### Exercise data

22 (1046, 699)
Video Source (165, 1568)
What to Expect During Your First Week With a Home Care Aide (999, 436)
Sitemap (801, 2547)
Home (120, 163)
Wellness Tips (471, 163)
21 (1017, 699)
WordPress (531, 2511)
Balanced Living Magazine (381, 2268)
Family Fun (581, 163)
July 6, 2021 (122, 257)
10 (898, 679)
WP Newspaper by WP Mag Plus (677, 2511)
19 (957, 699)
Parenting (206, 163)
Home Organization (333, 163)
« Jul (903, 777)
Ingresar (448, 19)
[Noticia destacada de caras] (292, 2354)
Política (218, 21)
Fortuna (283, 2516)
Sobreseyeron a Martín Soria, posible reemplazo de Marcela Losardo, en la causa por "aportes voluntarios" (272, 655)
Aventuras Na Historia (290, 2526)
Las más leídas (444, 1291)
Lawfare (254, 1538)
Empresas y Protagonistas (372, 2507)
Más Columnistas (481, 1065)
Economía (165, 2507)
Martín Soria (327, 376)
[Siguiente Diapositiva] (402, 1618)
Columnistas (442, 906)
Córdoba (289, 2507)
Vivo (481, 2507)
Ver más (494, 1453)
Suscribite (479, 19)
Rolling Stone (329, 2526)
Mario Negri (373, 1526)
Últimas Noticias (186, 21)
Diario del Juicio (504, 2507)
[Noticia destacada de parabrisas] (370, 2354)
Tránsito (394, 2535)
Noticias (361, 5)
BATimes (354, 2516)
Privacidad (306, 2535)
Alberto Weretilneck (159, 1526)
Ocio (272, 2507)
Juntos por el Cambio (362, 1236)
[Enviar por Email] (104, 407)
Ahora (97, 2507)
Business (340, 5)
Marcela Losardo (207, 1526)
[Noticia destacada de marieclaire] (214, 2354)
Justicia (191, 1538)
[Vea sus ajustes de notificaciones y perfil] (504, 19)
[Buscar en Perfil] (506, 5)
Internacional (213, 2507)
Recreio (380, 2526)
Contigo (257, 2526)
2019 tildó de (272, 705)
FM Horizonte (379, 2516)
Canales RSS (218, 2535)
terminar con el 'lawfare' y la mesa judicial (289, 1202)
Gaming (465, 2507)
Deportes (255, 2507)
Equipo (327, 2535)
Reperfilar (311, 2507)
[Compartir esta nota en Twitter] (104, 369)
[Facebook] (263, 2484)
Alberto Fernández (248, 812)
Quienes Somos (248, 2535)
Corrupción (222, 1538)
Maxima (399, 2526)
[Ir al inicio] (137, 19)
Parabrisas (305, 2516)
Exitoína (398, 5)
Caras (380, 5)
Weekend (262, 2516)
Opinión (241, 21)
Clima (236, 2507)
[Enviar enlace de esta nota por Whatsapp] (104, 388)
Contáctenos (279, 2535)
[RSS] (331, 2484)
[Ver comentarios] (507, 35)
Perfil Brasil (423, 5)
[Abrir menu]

######

* Task instructions
Of the lines above, output exactly those from the line bearing "Rolling Stone (329, 2526)" through the line bearing "Alberto Fernández (248, 812)", inclusive.

* Answer to the exercise
Rolling Stone (329, 2526)
Mario Negri (373, 1526)
Últimas Noticias (186, 21)
Diario del Juicio (504, 2507)
[Noticia destacada de parabrisas] (370, 2354)
Tránsito (394, 2535)
Noticias (361, 5)
BATimes (354, 2516)
Privacidad (306, 2535)
Alberto Weretilneck (159, 1526)
Ocio (272, 2507)
Juntos por el Cambio (362, 1236)
[Enviar por Email] (104, 407)
Ahora (97, 2507)
Business (340, 5)
Marcela Losardo (207, 1526)
[Noticia destacada de marieclaire] (214, 2354)
Justicia (191, 1538)
[Vea sus ajustes de notificaciones y perfil] (504, 19)
[Buscar en Perfil] (506, 5)
Internacional (213, 2507)
Recreio (380, 2526)
Contigo (257, 2526)
2019 tildó de (272, 705)
FM Horizonte (379, 2516)
Canales RSS (218, 2535)
terminar con el 'lawfare' y la mesa judicial (289, 1202)
Gaming (465, 2507)
Deportes (255, 2507)
Equipo (327, 2535)
Reperfilar (311, 2507)
[Compartir esta nota en Twitter] (104, 369)
[Facebook] (263, 2484)
Alberto Fernández (248, 812)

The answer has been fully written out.